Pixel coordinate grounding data
-=-=-=-=-
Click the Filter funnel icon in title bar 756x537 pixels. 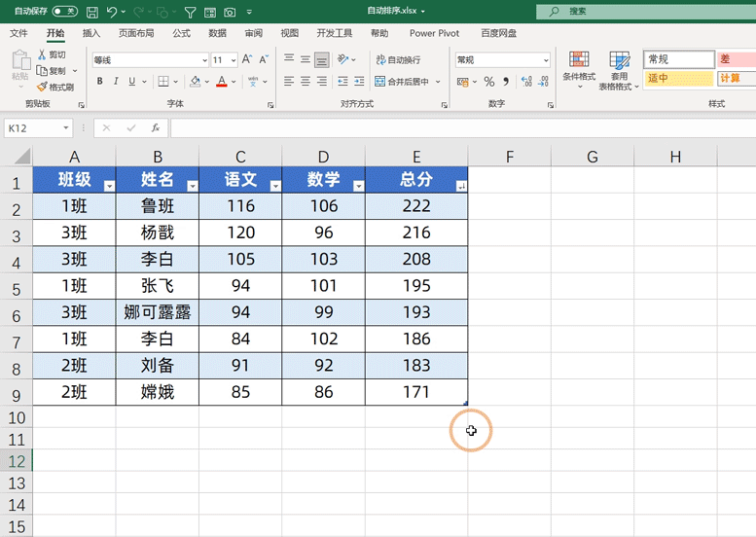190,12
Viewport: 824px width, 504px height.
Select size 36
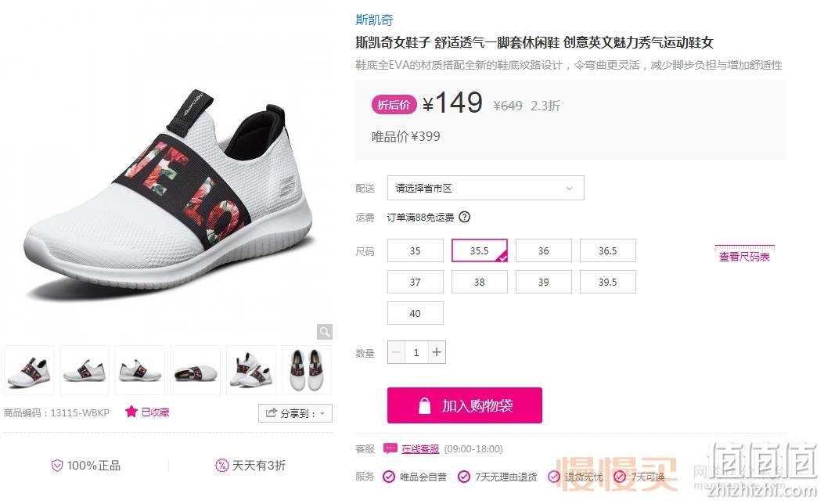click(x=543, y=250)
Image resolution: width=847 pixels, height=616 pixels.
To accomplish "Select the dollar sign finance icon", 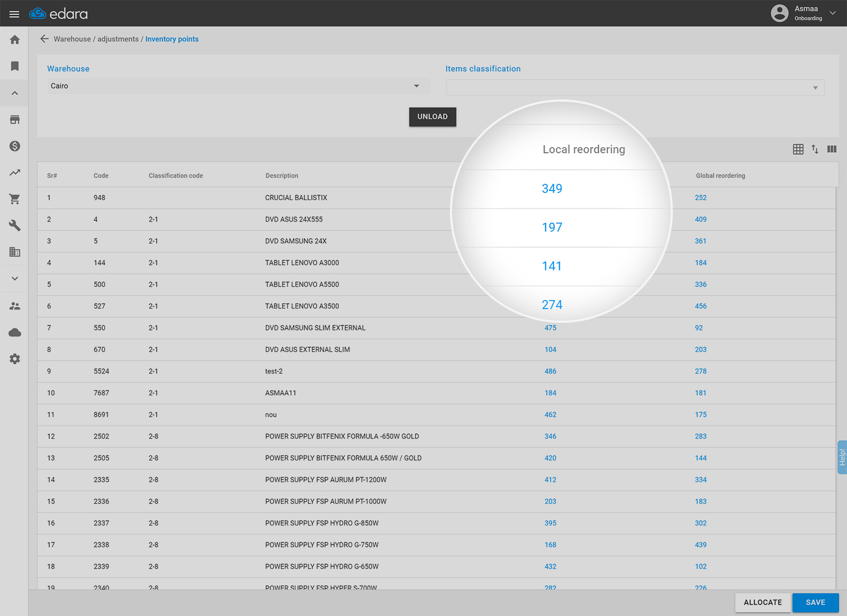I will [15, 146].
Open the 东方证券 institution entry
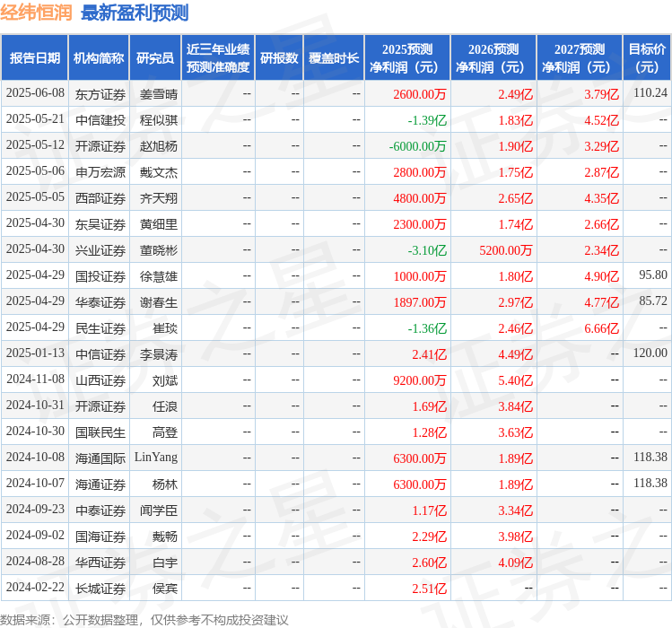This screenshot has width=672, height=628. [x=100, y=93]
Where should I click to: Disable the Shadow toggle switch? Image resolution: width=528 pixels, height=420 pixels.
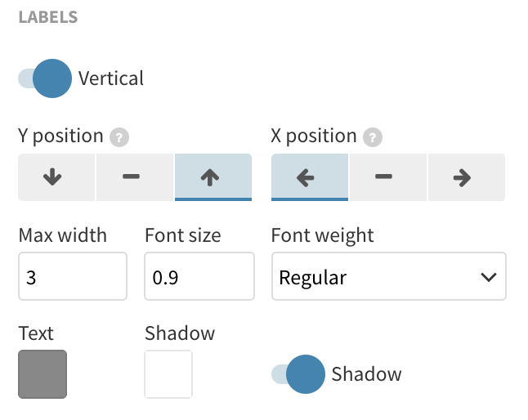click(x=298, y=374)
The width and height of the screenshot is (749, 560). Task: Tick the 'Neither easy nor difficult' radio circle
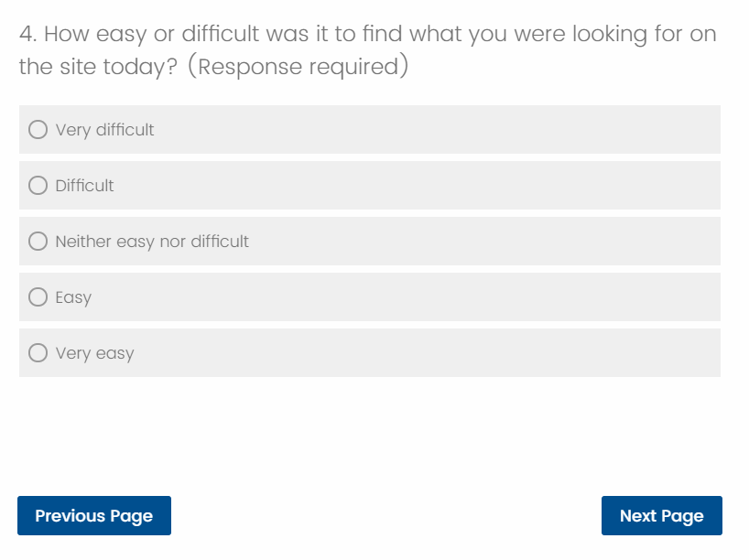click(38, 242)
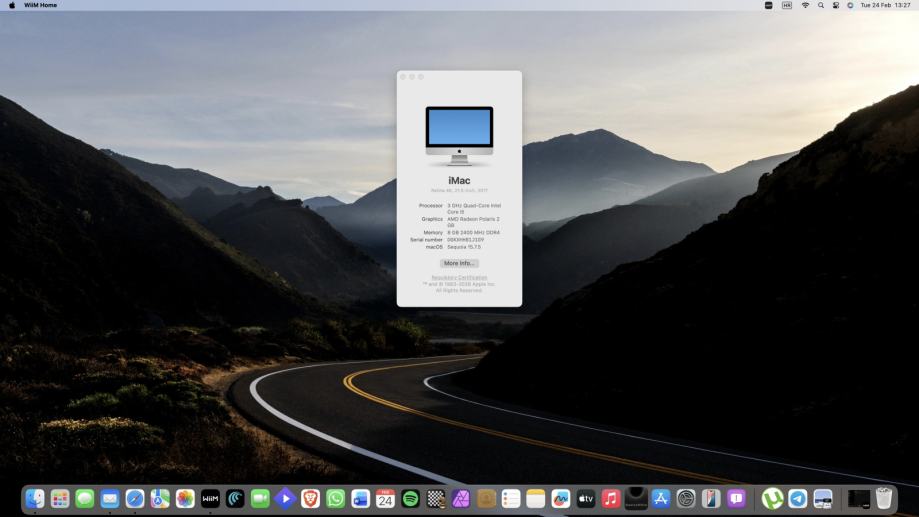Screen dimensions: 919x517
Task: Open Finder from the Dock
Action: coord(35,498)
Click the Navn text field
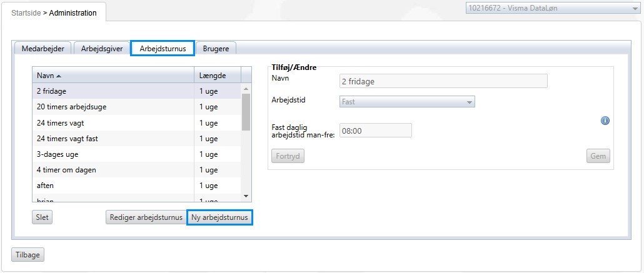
-=-=-=-=-
All lines above between the line that contains "Where should I" and the last line of the entries, both included, must be transcribed exactly. No pictures are to appear.

> [Your response]:
Where should I click to: Disable the Shadow toggle switch? Image resolution: width=528 pixels, height=420 pixels.
click(x=298, y=374)
The width and height of the screenshot is (749, 560). Task: Tick the 'Neither easy nor difficult' radio circle
click(38, 242)
Screen dimensions: 919x517
Task: Open Finder from the Dock
Action: coord(35,498)
Click the Navn text field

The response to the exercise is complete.